Hybrid Frequency-Tunable Parity-Time Symmetric Optoelectronic Oscillator

Abstract

An optoelectronic oscillator (OEO) is a microwave photonic system consisting of an amplified optoelectronic feedback loop to generate a microwave signal. To reduce the phase noise, the feedback loop must be long to ensure a high Q factor, which is usually implemented by incorporating a long optical fiber in the loop. The key limitation of using a long fiber is that a large number of closely spaced longitudinal modes exist in the feedback loop, which makes single-frequency oscillation difficult to achieve. In this article, we propose to incorporate a photonic integrated microdisk resonator (MDR) in an OEO to implement parity-time (PT) symmetry as well as frequency tuning.

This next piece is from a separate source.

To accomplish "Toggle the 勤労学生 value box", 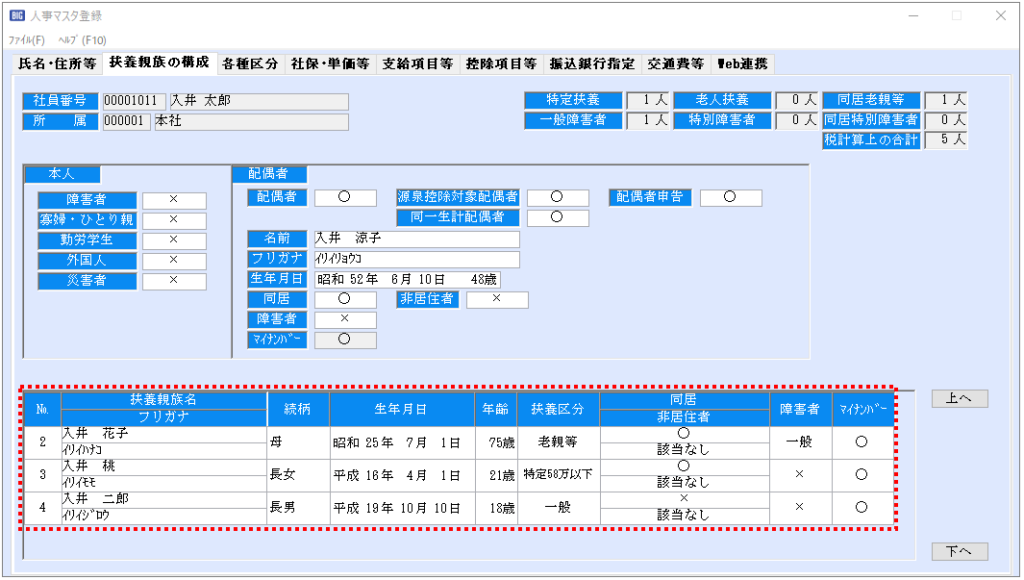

By employing the reciprocity of light propagation in the MDR, two mutually coupled optoelectronic loops having an identical geometry with one having a gain coefficient and the other a loss coefficient, identical in magnitude, to form a PT-symmetric OEO that support single-frequency oscillation, are implemented. The tuning of the frequency is realized by thermally tuning the MDR. Experimental results show a microwave signal with a frequency that is tunable from 2 to 12 GHz is realized. The phase noise of the generated microwave signal at a frequency of 11.5 GHz is −117.3 dBc/Hz at a 10-kHz frequency offset. The use of a photonic integrated microdisk resonator makes the entire PT symmetric system have high potential for full photonic integration.